Say, friend, what is it, false or true?
The false, what mortal cares to know?
The true, what mortal ever knew?
Section I. Archaic, or Modern Anthropology?
Whenever the question of the Origin of Man is offered seriously to an unbiassed, honest, and earnest man of Science, the answer comes invariably: “We do not know.” De Quatrefages with his agnostic attitude is one of such Anthropologists.
This does not imply that the rest of the men of Science are neither fair-minded nor honest, as such a remark would be questionably discreet. But it is estimated that 75 per cent. of European Scientists are Evolutionists. Are these representatives of Modern Thought all guilty of flagrant misrepresentation of the facts? No one says this—but there are a few very exceptional cases. However, the Scientists, in their anti-clerical enthusiasm and in despair of any alternative theory to Darwinism except that of “special creation,” are unconsciously insincere in “forcing” a hypothesis the elasticity of which is inadequate, and which resents the severe strain to which it is now subjected. Insincerity on the same subject is, however, patent in ecclesiastical circles. Bishop Temple has come forward as a thorough-going supporter of Darwinism in his Religion and Science. This clerical writer goes so far as to regard Matter—after it has received its “primal impress”—as the unaided evolver of all cosmic phenomena. This view only differs from that of Hæckel, in postulating a hypothetical Deity at “the back of beyont,” a Deity which stands entirely aloof from the interplay of forces. Such a metaphysical entity is no more the Theological [pg 682] God than is that of Kant. Bishop Temple's truce with materialistic Science is, in our opinion, impolitic—apart from the fact that it involves a total rejection of the biblical cosmogony. In the presence of this display of flunkeyism before the materialism of our “learned” age, we Occultists can but smile. But how about loyalty to the Master such theological truants profess to serve—Christ, and Christendom at large?
However, we have no desire, for the present, to throw down the gauntlet to the clergy, our business being now with materialistic Science alone. The latter, in the person of its best representatives, answers to our question, “We do not know;” yet the majority of them act as though Omniscience were their heirloom, and they knew all things.

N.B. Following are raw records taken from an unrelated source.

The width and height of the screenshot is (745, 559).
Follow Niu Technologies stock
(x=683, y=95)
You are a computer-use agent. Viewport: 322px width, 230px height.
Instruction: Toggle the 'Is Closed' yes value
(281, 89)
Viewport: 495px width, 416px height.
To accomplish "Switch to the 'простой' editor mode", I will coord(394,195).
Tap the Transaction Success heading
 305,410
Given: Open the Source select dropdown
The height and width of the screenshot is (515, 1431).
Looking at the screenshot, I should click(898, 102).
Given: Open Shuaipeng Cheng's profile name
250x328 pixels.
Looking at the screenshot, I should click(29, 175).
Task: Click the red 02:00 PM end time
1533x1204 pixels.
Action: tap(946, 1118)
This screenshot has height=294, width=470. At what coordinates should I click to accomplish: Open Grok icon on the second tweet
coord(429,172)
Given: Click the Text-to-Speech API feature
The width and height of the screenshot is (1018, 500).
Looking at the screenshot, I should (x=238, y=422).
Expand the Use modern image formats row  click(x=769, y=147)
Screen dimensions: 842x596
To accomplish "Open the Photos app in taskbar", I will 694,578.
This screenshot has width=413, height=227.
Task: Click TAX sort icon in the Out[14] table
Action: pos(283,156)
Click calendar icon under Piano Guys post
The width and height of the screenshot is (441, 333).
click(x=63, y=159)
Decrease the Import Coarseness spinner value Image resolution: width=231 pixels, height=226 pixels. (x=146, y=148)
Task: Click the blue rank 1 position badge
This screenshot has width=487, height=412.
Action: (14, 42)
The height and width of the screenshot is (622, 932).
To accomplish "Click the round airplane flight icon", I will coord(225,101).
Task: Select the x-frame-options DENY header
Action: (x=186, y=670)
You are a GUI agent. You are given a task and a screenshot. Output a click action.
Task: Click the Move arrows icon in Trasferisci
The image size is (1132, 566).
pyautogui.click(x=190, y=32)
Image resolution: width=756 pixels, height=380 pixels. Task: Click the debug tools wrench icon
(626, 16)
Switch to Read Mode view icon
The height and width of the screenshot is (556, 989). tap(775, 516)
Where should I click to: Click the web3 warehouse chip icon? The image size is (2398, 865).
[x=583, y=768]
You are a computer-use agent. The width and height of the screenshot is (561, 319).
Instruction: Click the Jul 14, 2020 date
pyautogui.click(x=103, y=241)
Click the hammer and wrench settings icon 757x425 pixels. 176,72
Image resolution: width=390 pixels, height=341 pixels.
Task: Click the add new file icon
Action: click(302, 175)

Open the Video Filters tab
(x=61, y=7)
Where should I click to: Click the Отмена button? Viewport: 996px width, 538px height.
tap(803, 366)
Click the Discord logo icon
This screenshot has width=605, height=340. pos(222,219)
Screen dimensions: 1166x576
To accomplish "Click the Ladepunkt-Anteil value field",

For, indeed, this negative reply has not prevented the majority of Scientists from speculating on the question, each seeking to have his own special theory accepted to the exclusion of all others. Thus, from Maillet in 1748, down to Hæckel in 1870, theories on the origin of the human race have differed as much as the personalities of their inventors themselves. Buffon, Bory de St. Vincent, Lamarck, E. Geoffroy St. Hilaire, Gaudry, Naudin, Wallace, Darwin, Owen, Hæckel, Filippi, Vogt, Huxley, Agassiz, etc., each has evolved a more or less scientific hypothesis of genesis. De Quatrefages arranges these theories in two principal groups—one based on a rapid, and the other on a very gradual transmutation; the former favouring a new type (man) produced by a being entirely different, the latter teaching the evolution of man by progressive differentiations.